Solving Memory Cache Exercise: Addressing Memory & Tags

[MaxR2018]

Homework Statement

System with main memory of 32 MB and a cache of 256 KB with blocks of 32 bytes (1 word = 2 Bytes), determine the bits of the physical address used for words, lines of blocks or sets and labels if the cache memory has associative mapping by sets of 8 ways.

Relevant Equations

Not required

I'm triying to do thiS way, but I'm not sure.

First: I have 32Mb of so 32Mb=2^25, so the memory adress has 25 bits.
Second: with blocks of 32 bytes =2^5 bytes so the word has 5 bits.
Third: If cache has 256kb and each block has 32 bytes, so 256kb/32bytes=8000, that means i have 8000 ways. If a set has with 8 ways each one, so 8000/8=1000 sets =2^10. So set has 10 bits in the adress.
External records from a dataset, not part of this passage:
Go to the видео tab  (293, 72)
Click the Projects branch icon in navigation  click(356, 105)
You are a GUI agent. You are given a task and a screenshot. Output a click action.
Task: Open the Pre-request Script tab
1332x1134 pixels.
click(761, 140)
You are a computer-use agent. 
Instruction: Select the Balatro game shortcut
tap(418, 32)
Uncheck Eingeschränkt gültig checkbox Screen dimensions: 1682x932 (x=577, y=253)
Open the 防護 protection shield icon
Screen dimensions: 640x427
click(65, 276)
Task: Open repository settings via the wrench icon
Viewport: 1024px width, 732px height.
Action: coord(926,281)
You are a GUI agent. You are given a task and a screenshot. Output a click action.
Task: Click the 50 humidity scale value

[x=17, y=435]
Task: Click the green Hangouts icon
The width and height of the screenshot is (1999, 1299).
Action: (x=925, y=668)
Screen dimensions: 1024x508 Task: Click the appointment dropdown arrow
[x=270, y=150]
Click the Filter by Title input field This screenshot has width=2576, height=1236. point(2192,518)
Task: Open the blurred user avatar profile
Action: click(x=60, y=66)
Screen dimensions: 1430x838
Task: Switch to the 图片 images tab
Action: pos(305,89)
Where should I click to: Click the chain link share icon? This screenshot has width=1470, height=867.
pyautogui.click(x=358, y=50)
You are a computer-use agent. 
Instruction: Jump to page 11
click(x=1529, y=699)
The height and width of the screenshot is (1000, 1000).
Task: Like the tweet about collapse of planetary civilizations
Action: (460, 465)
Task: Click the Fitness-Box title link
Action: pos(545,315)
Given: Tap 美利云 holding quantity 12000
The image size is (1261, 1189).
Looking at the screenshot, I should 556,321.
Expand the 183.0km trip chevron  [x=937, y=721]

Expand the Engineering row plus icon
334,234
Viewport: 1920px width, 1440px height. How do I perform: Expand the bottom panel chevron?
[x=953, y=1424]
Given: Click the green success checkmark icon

At last if the adress has 25 bits, so tag has:

25 bits - 5 bits - 10 bits = 10 bits.

End result:

Adress memory=32 bits
Tag=10bits
Set=10bits
Word=5bits

Is this well resolved?

 

[collinsmark]

Problem Statement: System with main memory of 32 MB and a cache of 256 KB with blocks of 32 bytes (1 word = 2 Bytes), determine the bits of the physical address used for words, lines of blocks or sets and labels if the cache memory has associative mapping by sets of 8 ways.
Relevant Equations: Not required

I'm triying to do thiS way, but I'm not sure.

First: I have 32Mb of so 32Mb=2^25, so the memory adress has 25 bits.
Second: with blocks of 32 bytes =2^5 bytes so the word has 5 bits.
Third: If cache has 256kb and each block has 32 bytes, so 256kb/32bytes=8000, that means i have 8000 ways. If a set has with 8 ways each one, so 8000/8=1000 sets =2^10. So set has 10 bits in the adress.

At last if the adress has 25 bits, so tag has:

25 bits - 5 bits - 10 bits = 10 bits.

End result:

Adress memory=32 bits
Tag=10bits
Set=10bits
Word=5bits

Is this well resolved?

Your answer kind of agrees with what I came up with for the associative cache part, but with different terminology. Using the more common parlance of TAG, SET, and OFFSET, I got
TAG = 10 bits
SET = 10 bits
OFFSET = 5 bits.

I also agree with your original answer that the physical address contains 25 bits. But then at the end you say it's 32 bits. ?! I don't know what you mean there.

However the question also asks you how many address bits per word, where a word is two bytes. I don't think you've done that yet.

Also, I'm not sure what "label" refers to here. Is that the same thing as OFFSET? I'm not sure. Whatever the case, you'll have to answer how many address bits used to index words, lines of blocks or sets and labels.

One last thing: The problem statement says the cache is 256 KB. Notice the units "KB." This is different than "kB" and is also different than "KiB." It's important that you know what it means exactly. I interpret this as meaning 256 killobytes (same as 256 KiB [or kibibyte], but not 256 kB), where a kilobyte = 1024 bits bytes. That means the cache has 1024 sets, not the 1000 sets that you claimed. To be sure, check with your coursework, textbook, or instructor.